My first presidential election was 1988. Since then, I’ve voted for
Bush
Bush
Dole
Bush
Bush
Obama
I plan to vote for Gary Johnson today.
If I cared to, I could look back and figure out who I voted for in most of the Gubernatorial , Senatorial, Congressional, Mayoral, etc. elections, and most of the ‘major’ state initiatives, but I’m really *supposed *to be working right now…
I don’t really care if people know who I voted for. I suppose that in some places, some people might suffer negative repercussions because of their voting history, but I’ve never experienced any such thing. Perhaps I’m just lucky.
Yikes, that is scary. Where I am, the only identifying number on the ballot (I checked this morning) is a pre-printed precinct number, which is the same on every ballot. The sign in people and the person handing out the ballots are at different tables.
Your situation does seem ripe for abuse.
Just got back from voting and that’s how it was here.
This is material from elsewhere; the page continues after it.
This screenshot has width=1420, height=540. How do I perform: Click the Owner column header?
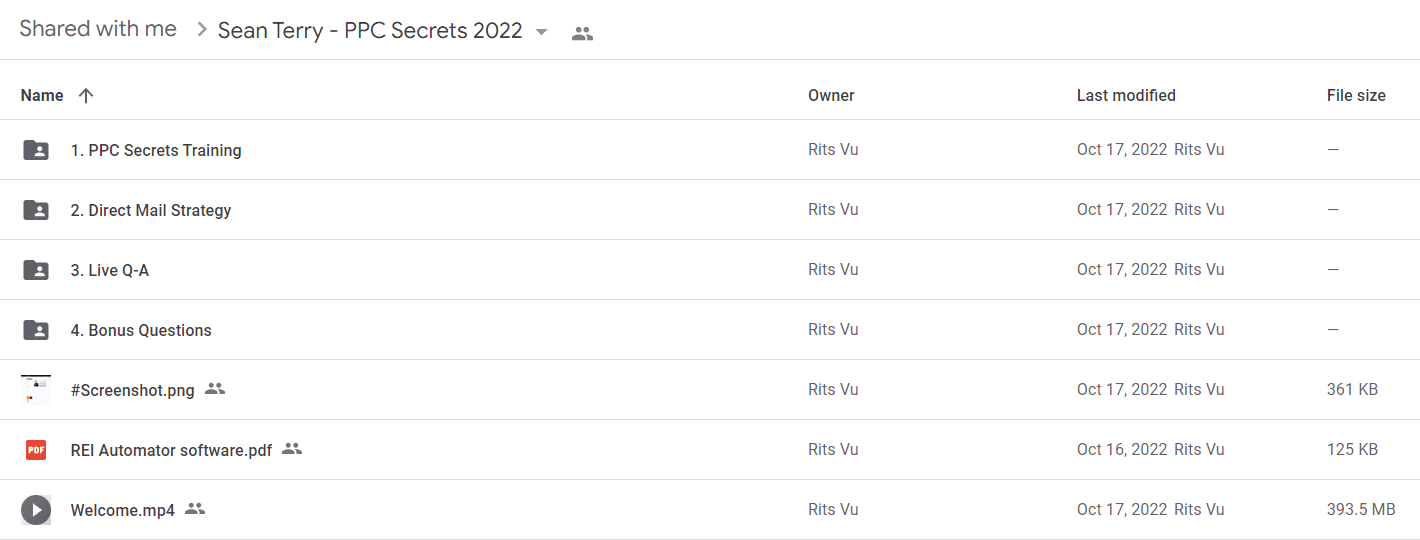pyautogui.click(x=831, y=96)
Signed my name in the book, the other guy (who wasn’t paying the slightest bit of attention to the first guy) handed my my ballots and off I went. 2 big pages chock full of Democracy.
When my state had something similar, the part of the ballot with the number tore off. And there was a poll worker standing near the machine you fed your ballot into that reminded voters to rip their ballot number off the ballot before entering it.
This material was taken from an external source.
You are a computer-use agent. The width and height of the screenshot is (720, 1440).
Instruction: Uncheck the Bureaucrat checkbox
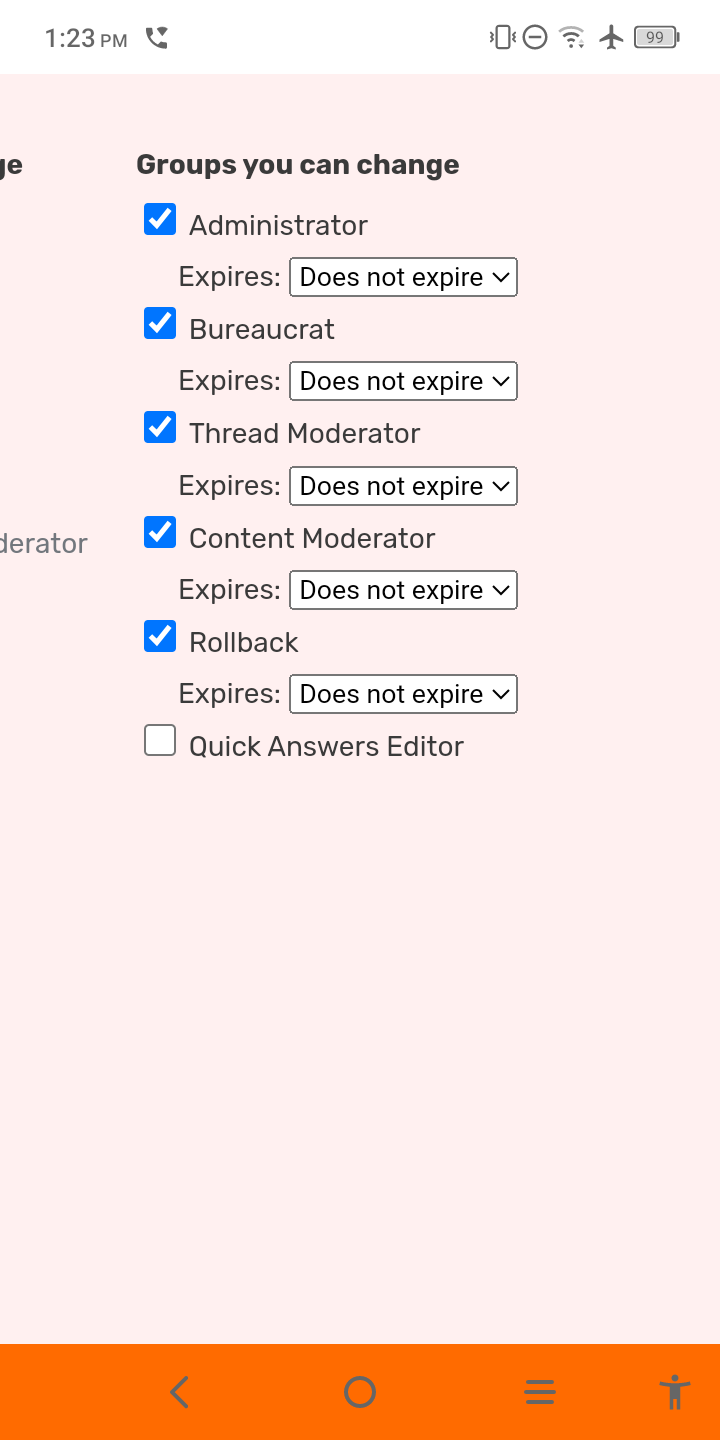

Now that we’ve gone to all mail, there’s still a serial number but it has instructions to tear it off before mailing the ballot. The ballots are also to be sent inside a double envelope and only the outside envelope has anything that could identify the voter. The inner envelope does not. I assume that they verify the voter using the outer envelope and then separate those from the actual ballots.
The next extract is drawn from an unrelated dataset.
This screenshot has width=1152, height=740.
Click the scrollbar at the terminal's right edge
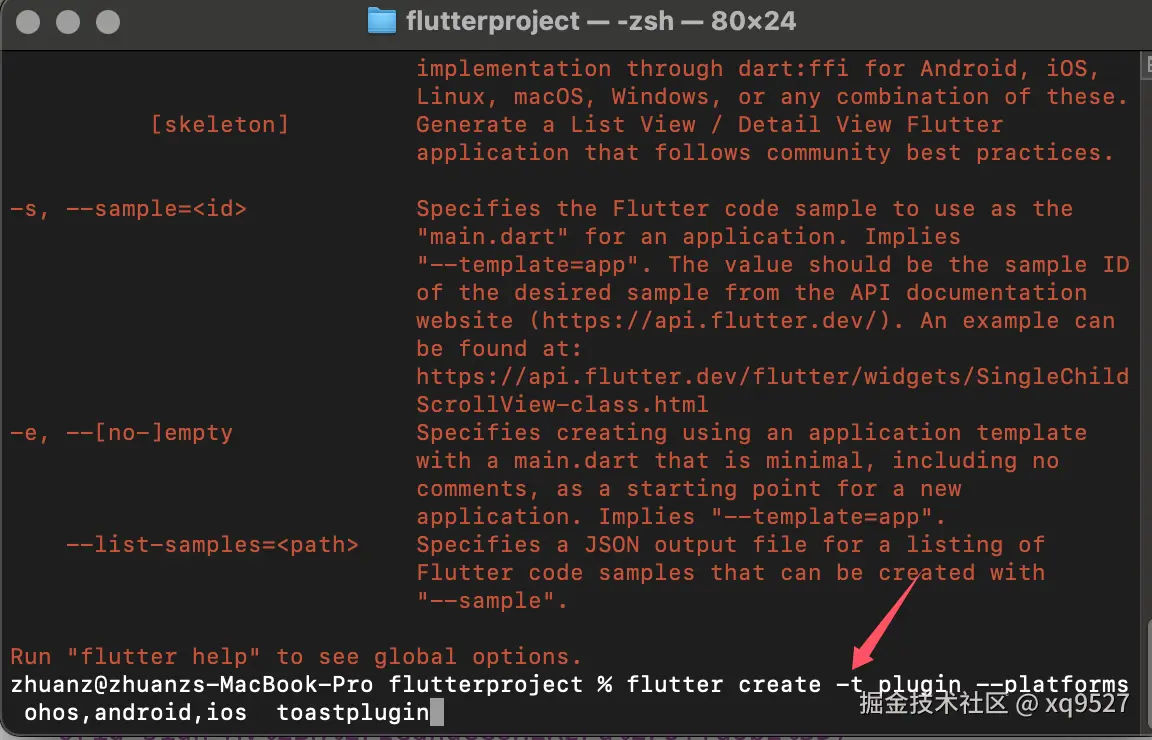coord(1146,300)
Whether or not you vote is a matter of public record (and I’ve no problem with that. Last year, the local alternative paper published celebrity voting records) what you vote for should be secret.
The ballots them selves do not have numbers or any other identifying marks. The number you speak of is on the stub which is retained by the issuing clerk.
I kind of feel bad for the one person in my county who lives in a particular school district. S/he effectively has no secret ballot in school district issues because those races are counted at the county level.